[Exercise instructions]:
In the entries below, find the line with "How do I perform: Click the Price" and the line with "Click the gray"; give again those lines and every line between them, exactly.

Stored data

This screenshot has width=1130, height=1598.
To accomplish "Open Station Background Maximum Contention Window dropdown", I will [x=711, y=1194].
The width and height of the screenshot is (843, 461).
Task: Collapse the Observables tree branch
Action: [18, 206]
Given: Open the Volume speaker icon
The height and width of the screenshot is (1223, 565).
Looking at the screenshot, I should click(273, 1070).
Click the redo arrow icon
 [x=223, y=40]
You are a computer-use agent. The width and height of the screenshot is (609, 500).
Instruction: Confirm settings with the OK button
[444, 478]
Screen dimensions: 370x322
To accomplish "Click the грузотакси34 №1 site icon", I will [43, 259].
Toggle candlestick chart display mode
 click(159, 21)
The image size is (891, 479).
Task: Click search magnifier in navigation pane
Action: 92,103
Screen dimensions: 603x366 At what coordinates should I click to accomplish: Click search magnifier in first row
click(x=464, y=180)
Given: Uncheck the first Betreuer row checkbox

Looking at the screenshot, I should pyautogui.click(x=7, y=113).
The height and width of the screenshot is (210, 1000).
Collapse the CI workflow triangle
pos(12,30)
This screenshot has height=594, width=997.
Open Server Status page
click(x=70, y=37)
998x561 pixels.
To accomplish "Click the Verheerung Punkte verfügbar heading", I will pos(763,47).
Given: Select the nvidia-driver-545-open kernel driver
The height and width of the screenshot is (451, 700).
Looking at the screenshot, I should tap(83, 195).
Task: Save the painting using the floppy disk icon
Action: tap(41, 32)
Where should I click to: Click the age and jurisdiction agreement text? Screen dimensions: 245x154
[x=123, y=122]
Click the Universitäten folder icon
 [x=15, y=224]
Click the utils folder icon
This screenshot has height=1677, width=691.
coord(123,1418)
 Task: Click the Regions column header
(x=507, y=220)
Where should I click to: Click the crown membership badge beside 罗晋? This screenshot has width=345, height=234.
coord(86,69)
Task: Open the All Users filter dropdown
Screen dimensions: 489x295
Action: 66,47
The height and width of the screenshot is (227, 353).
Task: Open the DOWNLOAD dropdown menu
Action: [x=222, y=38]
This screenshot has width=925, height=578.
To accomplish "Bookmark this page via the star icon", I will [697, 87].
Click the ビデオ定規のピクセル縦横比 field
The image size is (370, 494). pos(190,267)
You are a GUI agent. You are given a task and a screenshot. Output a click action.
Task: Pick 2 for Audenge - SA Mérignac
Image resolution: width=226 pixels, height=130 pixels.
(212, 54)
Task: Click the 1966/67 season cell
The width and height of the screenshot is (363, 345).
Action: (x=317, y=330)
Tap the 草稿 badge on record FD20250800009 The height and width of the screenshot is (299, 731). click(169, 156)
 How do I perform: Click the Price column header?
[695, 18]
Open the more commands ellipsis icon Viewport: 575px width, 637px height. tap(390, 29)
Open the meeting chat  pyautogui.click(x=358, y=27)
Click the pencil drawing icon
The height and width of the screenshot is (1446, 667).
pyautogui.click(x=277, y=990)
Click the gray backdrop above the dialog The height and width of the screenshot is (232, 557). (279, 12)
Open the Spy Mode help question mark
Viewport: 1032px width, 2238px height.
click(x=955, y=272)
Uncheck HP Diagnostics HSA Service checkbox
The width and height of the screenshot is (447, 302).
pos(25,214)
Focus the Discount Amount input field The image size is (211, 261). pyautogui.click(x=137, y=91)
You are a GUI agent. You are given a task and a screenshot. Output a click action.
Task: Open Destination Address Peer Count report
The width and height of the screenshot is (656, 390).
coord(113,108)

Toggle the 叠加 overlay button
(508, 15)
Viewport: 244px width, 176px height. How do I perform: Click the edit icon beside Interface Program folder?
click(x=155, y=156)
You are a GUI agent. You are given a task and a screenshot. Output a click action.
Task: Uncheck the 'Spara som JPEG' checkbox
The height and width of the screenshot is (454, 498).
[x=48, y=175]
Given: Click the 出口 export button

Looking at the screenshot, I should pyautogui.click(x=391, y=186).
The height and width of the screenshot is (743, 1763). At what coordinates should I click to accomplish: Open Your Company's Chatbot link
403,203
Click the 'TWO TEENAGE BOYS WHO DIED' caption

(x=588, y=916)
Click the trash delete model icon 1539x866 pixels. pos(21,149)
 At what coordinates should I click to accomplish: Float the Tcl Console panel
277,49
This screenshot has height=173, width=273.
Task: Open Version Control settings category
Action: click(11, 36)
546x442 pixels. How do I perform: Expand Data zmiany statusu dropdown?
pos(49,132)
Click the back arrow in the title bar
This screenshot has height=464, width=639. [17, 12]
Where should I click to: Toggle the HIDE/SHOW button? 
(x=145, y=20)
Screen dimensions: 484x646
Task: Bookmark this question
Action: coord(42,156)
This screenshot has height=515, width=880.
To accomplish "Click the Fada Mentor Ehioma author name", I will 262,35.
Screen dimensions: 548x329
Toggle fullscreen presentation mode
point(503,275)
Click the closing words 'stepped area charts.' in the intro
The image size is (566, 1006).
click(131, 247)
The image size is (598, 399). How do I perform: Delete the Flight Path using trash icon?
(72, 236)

[Problem solution]:
 How do I perform: Click the Price column header?
[695, 18]
Open the more commands ellipsis icon Viewport: 575px width, 637px height. tap(390, 29)
Open the meeting chat  pyautogui.click(x=358, y=27)
Click the pencil drawing icon
The height and width of the screenshot is (1446, 667).
pyautogui.click(x=277, y=990)
Click the gray backdrop above the dialog The height and width of the screenshot is (232, 557). (279, 12)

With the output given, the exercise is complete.